TASK MATERIAL
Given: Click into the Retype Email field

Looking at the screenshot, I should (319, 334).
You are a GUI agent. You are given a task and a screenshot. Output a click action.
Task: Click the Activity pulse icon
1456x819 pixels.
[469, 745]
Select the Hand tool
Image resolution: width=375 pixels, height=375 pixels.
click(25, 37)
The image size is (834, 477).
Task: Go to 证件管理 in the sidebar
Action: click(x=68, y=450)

DIRECTIONS
Duplicate the listing above line for line, without any changes.

WRITTEN SOLUTION
Given: Click into the Retype Email field

Looking at the screenshot, I should (319, 334).
You are a GUI agent. You are given a task and a screenshot. Output a click action.
Task: Click the Activity pulse icon
1456x819 pixels.
[469, 745]
Select the Hand tool
Image resolution: width=375 pixels, height=375 pixels.
click(25, 37)
The image size is (834, 477).
Task: Go to 证件管理 in the sidebar
Action: click(x=68, y=450)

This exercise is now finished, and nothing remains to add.